The congregation expelled her in 2019, a decision supported by the Vatican. It also ordered her to vacate her room, on which she obtained a stay from a local court in 2020. In January this year, the additional sessions court in Kottayam acquitted the archbishop of all charges.

“None of the sisters has been talking to me for the last four years; I am living here like a refugee,” she said.

“Whatever they are doing against me is in contempt of the court order (staying her eviction) because they have denied even basic rights like using the common kitchen, dining room and even our prayer hall,” she said.

Sister Lucy said the convent authorities had installed five security cameras facing her room. “They fixed the last camera just two weeks ago at a spot facing the entrance to the washroom I use.”

At her protest she has displayed a handwritten charter of demands. These include permission to get food from the common kitchen; access to the prayer hall, visitors’ room, refrigerator, television and sewing machine; and removal of the security cameras facing her room and washroom.
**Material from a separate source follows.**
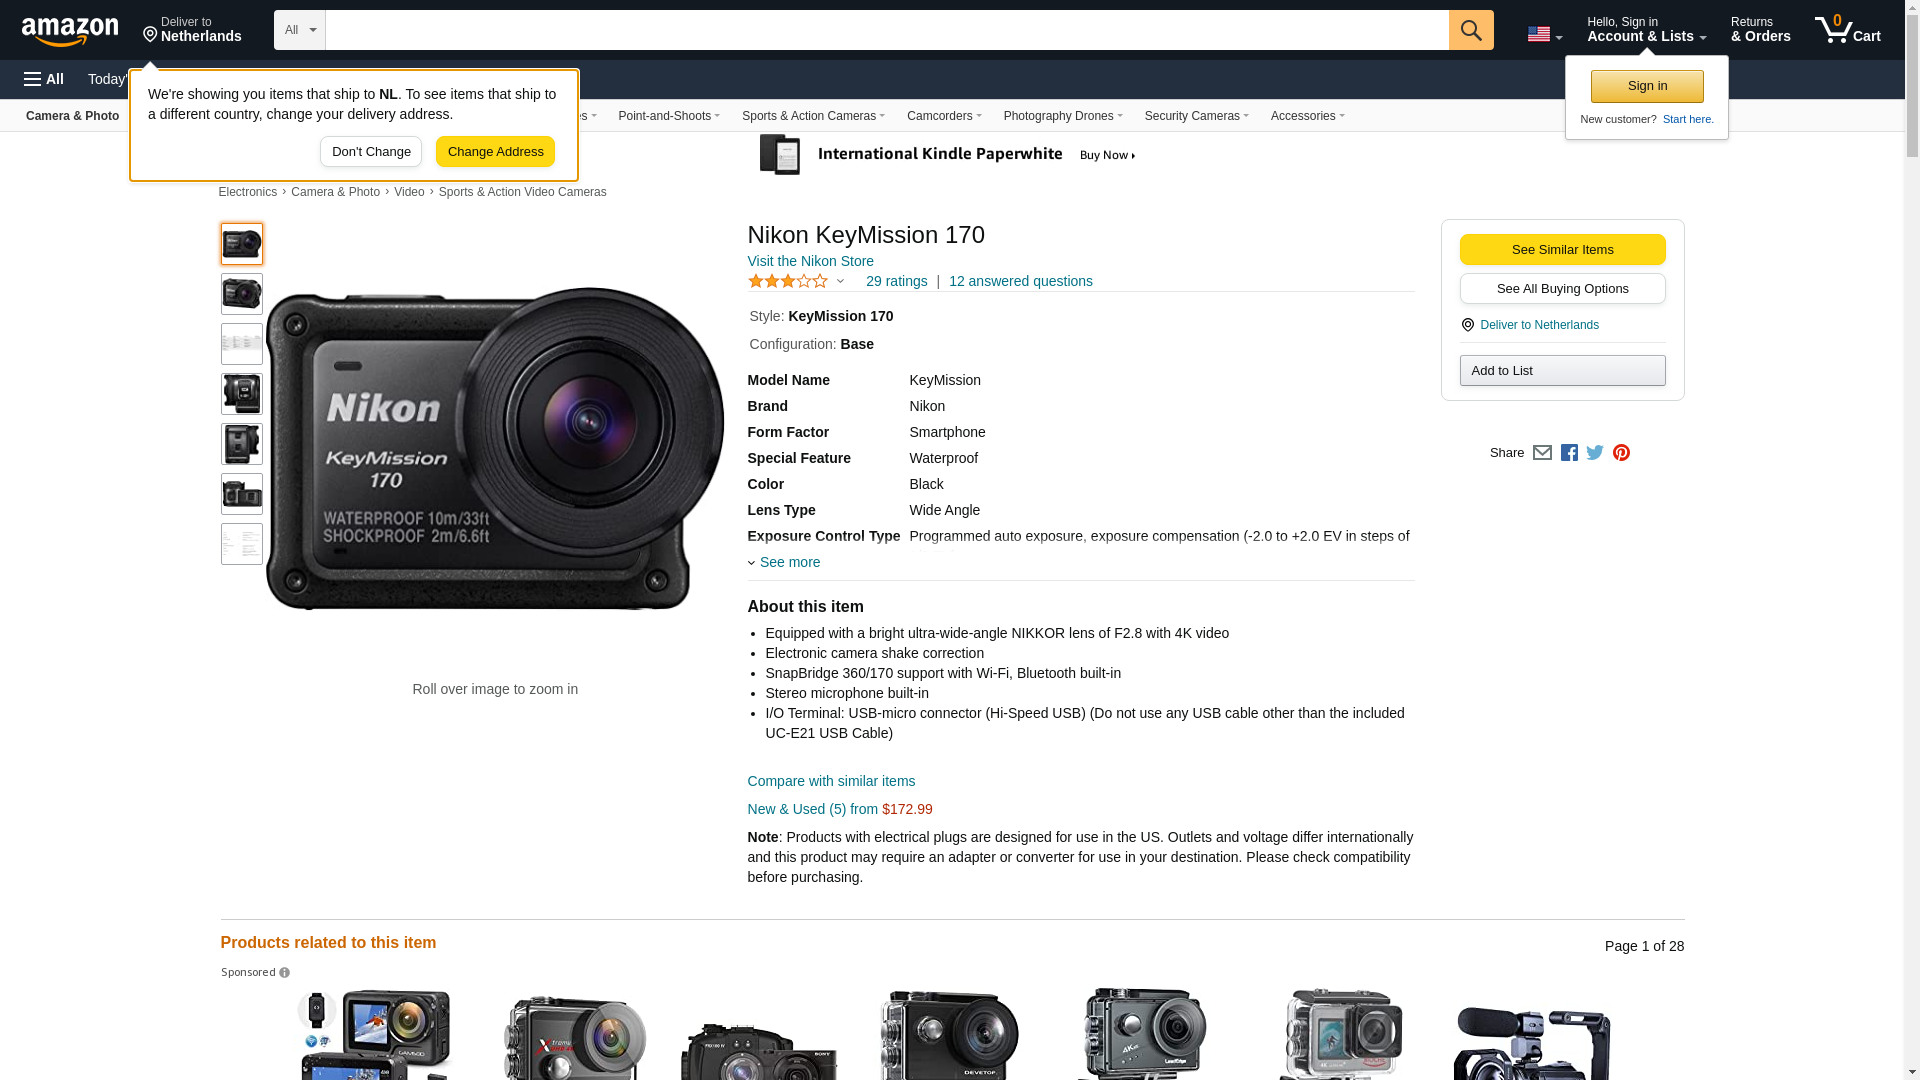
Task: Click See Similar Items button
Action: 1562,250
While her protest is not a hunger strike, on its first day she had had no food till 2.30pm when this newspaper called her. She was unsure whether or when any of her supporters would bring her something to eat.

Local police officers visited her and tried to negotiate a deal with the convent authorities, who insisted that she call off the protest. “I shall continue this protest until they meet all my demands,” the nun told this newspaper.

The congregation’s officials could not be reached for comments.

Sister Lucy retired last year as mathematics teacher at a government-aided school in Wayanad, run by another Catholic congregation.

Apparently influenced by the congregation’s move against her, the nun has been barred by the local parish from teaching the Bible and offering Holy Communion.

Sister Lucy has the support of Christian reform groups and a former judge of the Karnataka and Bombay High Courts, Justice Michael F. Saldanha.

Besides writing to Church authorities at various levels, Justice Saldanha had last year written to the Vatican asking it to withdraw its confirmation of her expulsion from the congregation.